A couple of weeks ago, a friend of mine posted a guest post that had shown up on America Adopts!, a pretty pro-adoption website. I thought to myself, “I wonder if I could guest post…” Call me naive, but change has to start in the places where it’s the least likely to happen. I don’t believe in the negativity that can be associated with pushing for change; I do believe that anger can be motivating, and I believe that if you are using it constructively, it can aid in great change. More so, I do believe that sometimes you have to stick your neck out and go into unfamiliar, even uncomfortable territory.
So I sent off an email to the website, and got a response back saying they were backlogged with June being Father’s day. Oddly enough, I knew that I had a post sitting the queue, waiting to be edited, about “birthfathers”, so I offered to send it to them for publishing. I’d been stuck on it for sometime, and thought this was a good forum to get out the message I’d been trying to convey.
We agreed to it, and I set about re-writing the piece.
As I continued to work on it, my gut sort of twisted in the way it does when my body is telling me something is a bad idea. Of course, I ignored it, and tried to convince myself with reason that this was a decent idea. Several people I “know” had been published on their blog, even if some of our views were differing. As I browsed their website, and saw the marketing of couples waiting for a perfect, infant baby, I knew deep down that I may want to rethink the whole idea. I ignored it, thinking that it simply be nerves.
Drafts happened, editing happened, and soon the piece was ready to be published. I was excited to see it go live, I was proud of the work I had done. I hoped it would be a good place to start a discussion on the importance of fathers in the open adoption equation.
I made the stupid mistake of not reading what they published on their site.

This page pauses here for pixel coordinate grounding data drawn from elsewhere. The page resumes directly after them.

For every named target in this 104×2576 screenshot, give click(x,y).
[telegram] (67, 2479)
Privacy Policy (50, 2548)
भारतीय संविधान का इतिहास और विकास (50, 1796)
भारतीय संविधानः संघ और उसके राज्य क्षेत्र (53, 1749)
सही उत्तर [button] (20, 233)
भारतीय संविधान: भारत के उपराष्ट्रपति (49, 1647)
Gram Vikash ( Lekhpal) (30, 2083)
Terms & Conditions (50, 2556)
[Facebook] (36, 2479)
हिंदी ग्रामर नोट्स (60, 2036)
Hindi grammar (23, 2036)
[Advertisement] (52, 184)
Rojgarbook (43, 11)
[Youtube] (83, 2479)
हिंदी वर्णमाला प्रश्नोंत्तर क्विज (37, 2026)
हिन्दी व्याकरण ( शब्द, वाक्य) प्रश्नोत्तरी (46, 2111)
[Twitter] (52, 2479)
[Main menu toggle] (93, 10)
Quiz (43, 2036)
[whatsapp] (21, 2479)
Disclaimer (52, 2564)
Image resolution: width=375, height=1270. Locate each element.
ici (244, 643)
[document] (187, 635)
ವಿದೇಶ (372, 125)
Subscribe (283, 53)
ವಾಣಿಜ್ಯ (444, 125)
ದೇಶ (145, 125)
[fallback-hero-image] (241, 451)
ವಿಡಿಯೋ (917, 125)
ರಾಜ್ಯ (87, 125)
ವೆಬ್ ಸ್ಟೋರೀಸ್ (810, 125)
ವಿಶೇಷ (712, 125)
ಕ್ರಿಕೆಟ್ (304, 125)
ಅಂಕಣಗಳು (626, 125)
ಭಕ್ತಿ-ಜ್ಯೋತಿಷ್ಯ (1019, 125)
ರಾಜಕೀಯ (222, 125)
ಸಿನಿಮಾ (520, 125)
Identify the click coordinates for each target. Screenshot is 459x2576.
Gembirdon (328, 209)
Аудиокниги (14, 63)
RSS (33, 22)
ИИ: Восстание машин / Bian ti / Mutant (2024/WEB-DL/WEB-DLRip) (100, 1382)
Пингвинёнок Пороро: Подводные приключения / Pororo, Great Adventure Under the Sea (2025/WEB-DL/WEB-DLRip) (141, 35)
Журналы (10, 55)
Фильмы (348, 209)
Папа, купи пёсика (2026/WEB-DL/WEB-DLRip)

Stupid is absolutely the right word to use here, and I’m not a fan of the word. My words, words I entrusted them with had been altered. Paragraphs were hacked in to different subsections, making it look like it was the start of a new thought, making it look like I believed something I would never say. Words were cut here and there, even three little words taken out insinuated that I believed that children deserved two parent homes, and not a single mother. Where words were cut, words were put into my mouth. There was the insinuation that the only reason adoptive parents need access to their child’s family of origin is for medical history and genetics.
I felt disgusted, ashamed, and completely annoyed. Then I felt angry, and used. I sent an email off asking what happened and why. They responded by saying mild editing had been done but the “changes were designed to provide added clarity — not to change the meaning of your (my) words or to take them out of context.”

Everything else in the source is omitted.